Als gevolg van deze aankondigen volgen vele vragen van bewoners, organistoren, bezoekers en belangenverenigingen. Waarom überhaupt nieuwe evenementenbeleid en wat houdt het evenementenbeleid dan precies in? Kan ik volgend jaar nog wel een festival organiseren of is er dan sprake van schaarste en moet er geloot worden? Wat zijn de gevolgen daarvan voor organistoren? Is er wel of geen overgangsrecht? En, tot slot niet geheel onbelangrijk wat gebeurt er in het jaar 2025 gelet op recente berichten vanuit de gemeente en is deze keuze terecht? Dit artikel gaat in op voorgaande vragen.

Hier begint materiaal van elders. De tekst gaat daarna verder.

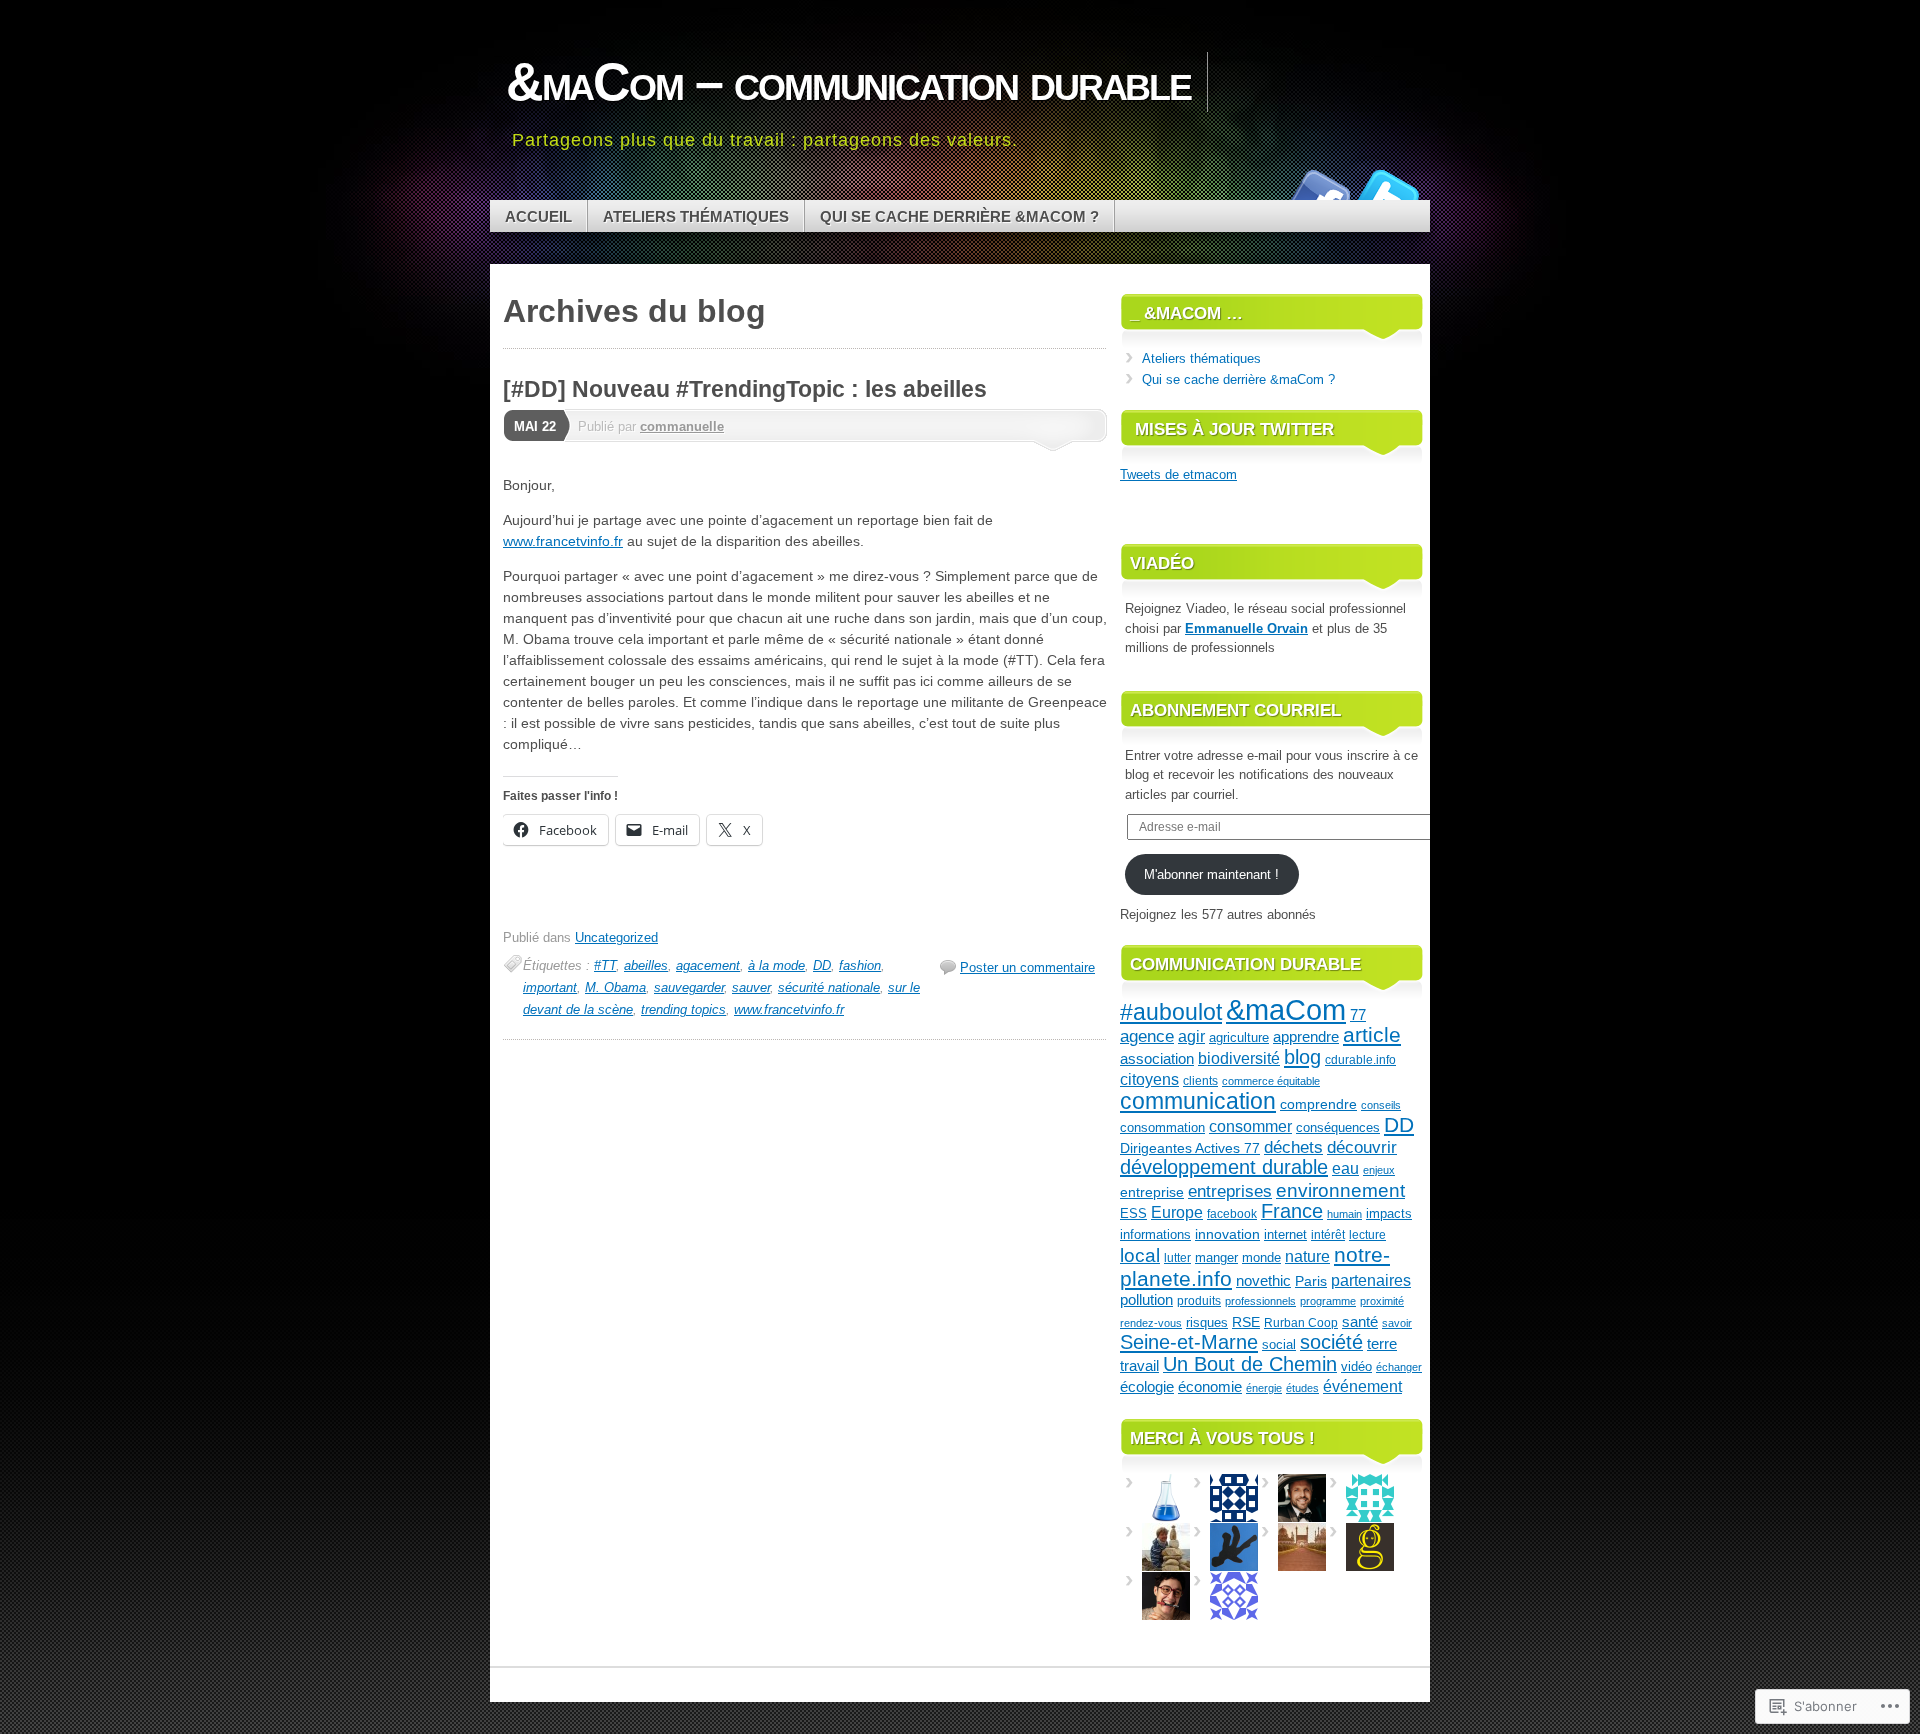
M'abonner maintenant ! (1211, 874)
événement (1362, 1386)
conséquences (1338, 1127)
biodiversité (1239, 1058)
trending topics (683, 1009)
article (1372, 1034)
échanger (1399, 1367)
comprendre (1318, 1104)
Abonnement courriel (1235, 710)
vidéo (1356, 1366)
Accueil (538, 216)
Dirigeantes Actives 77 (1190, 1148)
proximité (1382, 1301)
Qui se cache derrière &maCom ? (959, 216)
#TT (605, 965)
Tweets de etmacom (1178, 474)
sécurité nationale (829, 987)
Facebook (1318, 192)
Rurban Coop (1301, 1323)
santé (1360, 1321)
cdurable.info (1360, 1060)
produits (1199, 1301)
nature (1307, 1256)
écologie (1147, 1386)
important (550, 987)
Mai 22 (535, 426)
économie (1210, 1387)
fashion (860, 965)
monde (1261, 1257)
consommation (1162, 1127)
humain (1344, 1214)
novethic (1263, 1281)
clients (1200, 1081)
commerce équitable (1271, 1081)
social (1279, 1344)
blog (1302, 1057)
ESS (1133, 1213)
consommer (1250, 1126)
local (1140, 1255)
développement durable (1224, 1167)
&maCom (1286, 1009)
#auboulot (1171, 1012)
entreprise (1152, 1192)
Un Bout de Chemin (1250, 1364)
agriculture (1239, 1037)
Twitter (1388, 192)
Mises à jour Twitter (1234, 429)
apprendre (1306, 1037)
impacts (1389, 1213)
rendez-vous (1151, 1323)
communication (1198, 1101)
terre (1382, 1343)
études (1302, 1388)
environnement (1340, 1190)
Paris (1311, 1281)
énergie (1264, 1388)
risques (1207, 1322)
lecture (1367, 1235)
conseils (1381, 1105)
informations (1155, 1234)
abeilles (646, 965)
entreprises (1230, 1191)
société (1331, 1342)
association (1157, 1058)
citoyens (1149, 1079)
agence (1147, 1036)
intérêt (1328, 1234)
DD (822, 965)
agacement (708, 965)
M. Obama (615, 987)
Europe (1177, 1212)
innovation (1227, 1234)
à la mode (776, 965)
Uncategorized (616, 937)
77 (1358, 1014)
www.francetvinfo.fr (563, 541)
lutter (1177, 1258)
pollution (1146, 1300)
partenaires (1371, 1280)
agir (1191, 1036)
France (1292, 1211)
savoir (1397, 1323)
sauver (751, 987)
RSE (1246, 1322)
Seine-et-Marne (1189, 1342)
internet (1285, 1234)
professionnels (1260, 1301)
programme (1328, 1301)
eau (1345, 1168)
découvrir (1362, 1147)
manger (1216, 1257)
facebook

Gevolgen nieuw (tijdelijke) evenementenbeleid
Kennelijk voelt de gemeente Amsterdam zich geroepen om nieuwe evenementenbeleid te introduceren. Reden hiervoor is omdat de gemeente tegen (juridische) grenzen aan zou lopen. Een van die grenzen zou zijn dat het aanbod beter afgestemd moet zijn op de veranderende samenstelling van de Amsterdamse bevolking. Een ander ‘probleem’ is dat de ruimte voor evenementen schaars zou zijn en dat nieuwe partijen ook een kans moeten krijgen om een evenementenplek te bemachtigen. Het huidige beleid voorziet niet in die mogelijkheden.
Ook is voor het jaar 2025 – het tussenjaar – het Concept Nadere regels Evenementenkalender voor grote evenementen Amsterdam opgesteld. Uitgangspunt is dat het tijdelijke conceptbeleid slechts geldt als er situaties zijn waar sprake is van schaarste. De schaarste wordt gemeten per locatie. Dit betekent dat een organisator die een complete en volgens het locatieprofiel passende vooraankondiging doet, in beginsel op de evenementenkalender geplaatst wordt als er geen sprake is van schaarste – als er dus niet meer aanvragen worden gedaan voor die locatie dan er plekken beschikbaar zijn. Op het moment dat dit op een locatie wel het geval is, dan zullen de beschikbare plekken verdeeld worden onder de geïnteresseerden op grond van een inhoudelijke beoordeling op basis van vier inhoudelijke criteria.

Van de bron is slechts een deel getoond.